:: Tarefa proposta ::
Enumere todos os nomes próprios presentes no trecho sobre a vida religiosa, apresentado abaixo.

:: Trecho do texto ::

Gustavo Corção
Li
nos jornais a notícia da reunião de centenas de
religiosos, sob os auspícios da Conferência dos
Religiosos, e logo me alarmei na previsão dos disparates que
jorrarão para tristeza e vergonha dos que permanecem católicos
e, principalmente, dos religiosos que permanecem verdadeiramente
fiéis a seus votos. Já me chegam recortes e opúsculos
previstos, mas, antes de me espalhar nos comentários dessa
matéria, quero hoje responder a uma questão central que
foi brutalmente lançada pelo conferencista de uma das sessões:
“A vida religiosa” - disse o conferencista - “não tem
apoio nas Sagradas Escrituras”.
Ora,
essa afirmação é inexata e leviana. Em muitos
pontos poderíamos assinalar o apoio negado, mas
contentemo-nos, no momento, com o magno texto em que Santo Tomás
e
seus discípulos tão abundantemente se estribaram.

:: Informações exibidas ::
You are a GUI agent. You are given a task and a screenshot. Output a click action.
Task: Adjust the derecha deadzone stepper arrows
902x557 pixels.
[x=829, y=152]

:: Resposta à tarefa ::
Gustavo Corção
Conferência dos Religiosos
Sagradas Escrituras
Santo Tomás